The town still looks like a scene right out of the Wild West, but unlike nearby Tombstone, it hasn’t forsaken being an actual, working town in favor of fake gunfights and horse and carriage nostalgia. In the 1800s and first half of the 20th Century, this place was a booming mining operation. Grizzled men pulled copper, silver and gold from these mountains by day, and drank, fought and killed one another by night. Makeshift shacks were built all through and into the surrounding hillsides. Incredibly high quality turquoise and other gems can still be found if one looks hard enough, though we’d have an easier time exchanging our cash for such items in a myriad of boutiques selling the “Bisbee Blue” rather than getting down on our knees and digging into the dirt.

Early afternoon and downtown, a young busker named David is playing his guitar for tips from tourists. He’s working his way, somewhat sloppily, through Nirvana’s About a Girl. The song comes to a close, halfway through, and he asks me what I want to hear.

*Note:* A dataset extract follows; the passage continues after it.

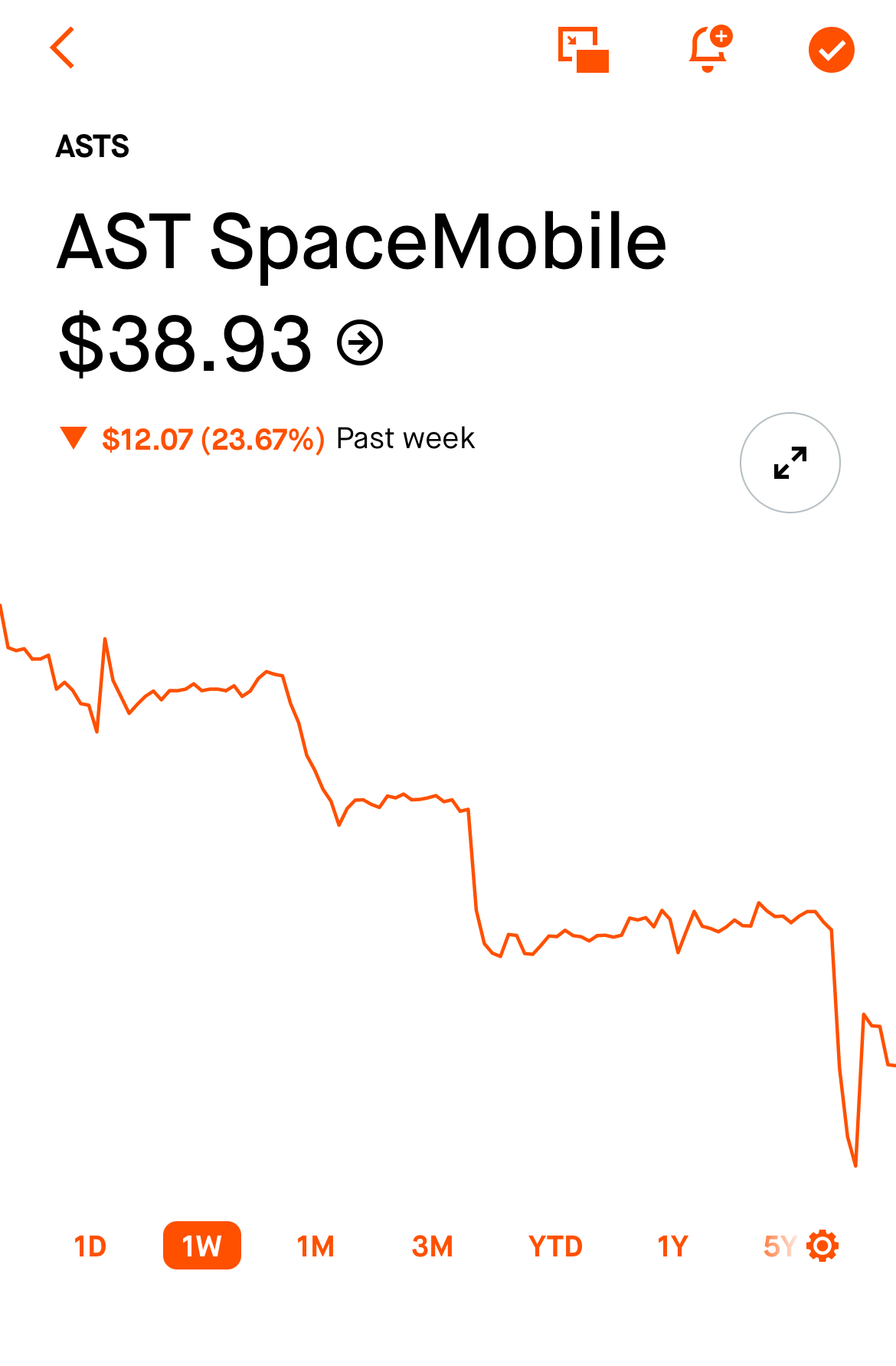Tap the AST SpaceMobile company name
Viewport: 896px width, 1366px height.
pyautogui.click(x=361, y=241)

“Know any Guns N’ Roses?” He laughs, then realizes I might be serious.

“I might be able to play a little Patience.”

An older man with long white hair falling out of his straw hat walks over and begins talking to me. After a few minutes of chit chat about the town in general, he tells me he lives in the back of his truck and some days later I have the good fortune to get the full tour of his home on wheels. His name is Jack and he’s got one of those campers that fits onto the bed of a pickup. Inside is a sleeping bag, a duffel, his own guitar, and a small Coleman heater.

looking down on the rooftops of Bisbee from a mountain trail
Casting glances down over a hot Bisbee morning

“Busking makes me a few dollars,” he recants, but it quickly becomes apparent that he is a man with little need for money. He finds odd work when he must, but can live off of a little for a long time.

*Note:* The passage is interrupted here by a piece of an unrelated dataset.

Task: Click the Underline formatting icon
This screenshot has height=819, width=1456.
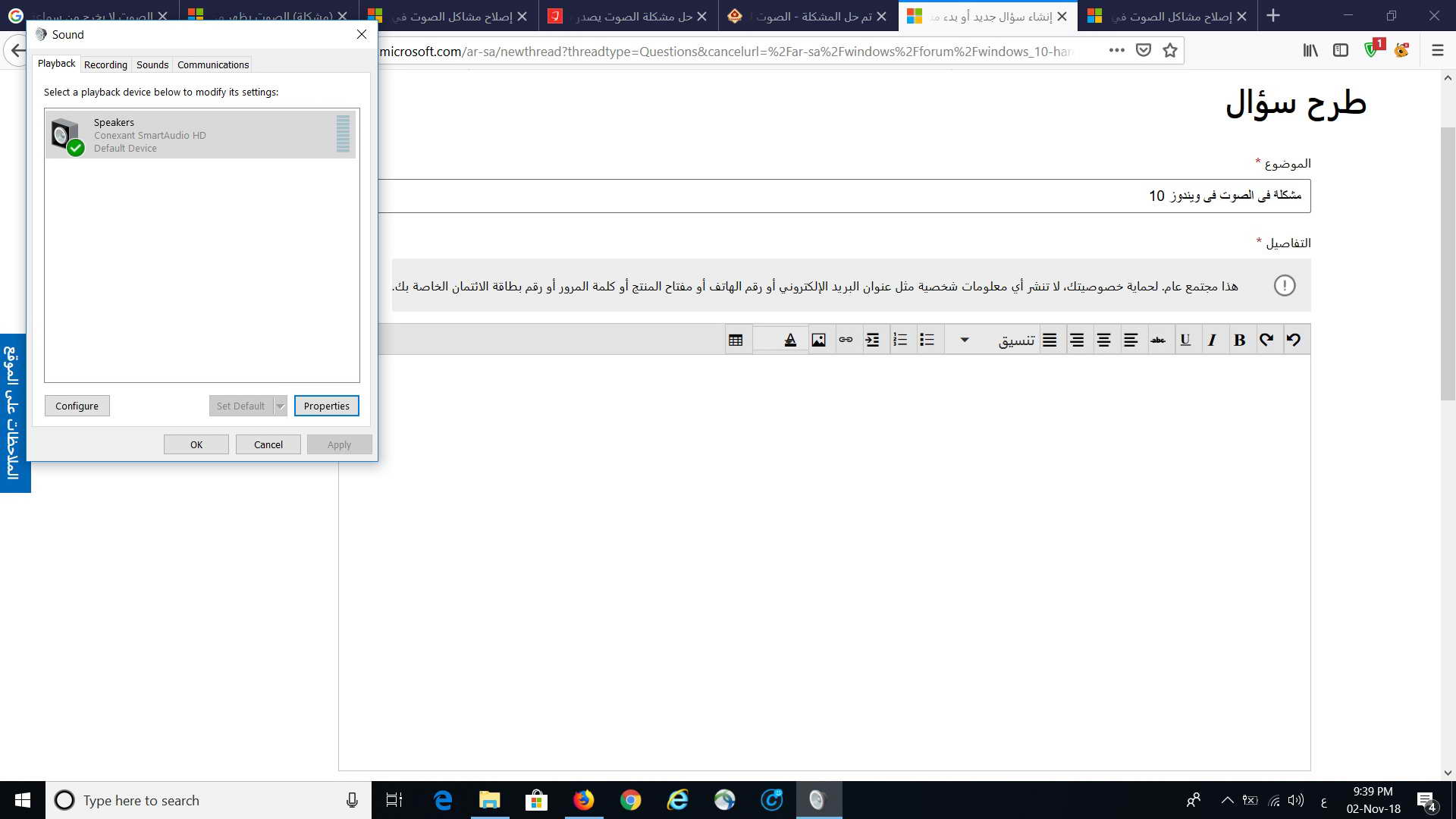Action: tap(1184, 339)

Back at the park in the middle of town a very young boy named Roman is playing a small guitar. It looks full size in his six year old hands, his brown and white striped shirt and cowboy hat placing him somewhere between gringo and hipster as he masterfully belts out the blues. His mom is talking to a man selling jewelry on a park wall, his face covered in a tattoo of the tree of life, his long grey dreadlocks bound up by a giant red rag around his head. He tells me his name is Robert, but most people call him Dragon. He joins me for a drink in a local bar, though he himself doesn’t partake in alcohol, we talk about the son he lost and his younger, wilder days. He seems to genuinely care for me, or perhaps just people in general, though we’ve just met. Over the years I’ll see him again while visiting town and will always look forward to seeing that giant smile form between the lines of tattooed ink on his face.

a young boy and two older men, all buskers, sit on a park wall in Bisbee, Arizona
Roman and two men I'd come to call friends.

As afternoon flirts with evening the various bars in town are already filling up. Older couples who bought Harleys to spend retirement on two wheels mingle with leather clad Hell’s Angels types. Punk rock kids leave their jobs as tattoo artists by day to drink alongside tourists down from Tucson for the weekend. Pint after pint of local Dave’s Electric Beer are poured and emptied while the smell of marijuana smoked rather freely throughout the streets permeates the desert air. The sun begins to set and country folk guitar pickers stuff the insides of various establishments with their Bob Dylan meets a rancher’s campfire sound. My Lady, Renée, and I hop bar to bar, from hill to hill, before retiring before the night grows too deep, eager to get up the many trails that climb the surrounding mountains and stairs that wind between residences in the morning.

There are few truly unique places left in America, where no chain stores have been able to find acceptance, where the outside world’s influence and desire to homogenize every town into something recognizable enough to make it comfortable for the average tourist to experience without really leaving their comfort zone. Bisbee is one of the last of those places, where you don’t need to be a type, you don’t need to have a fat wallet or hide your particular backstory. Come, eat, drink, hike, mingle, and just live.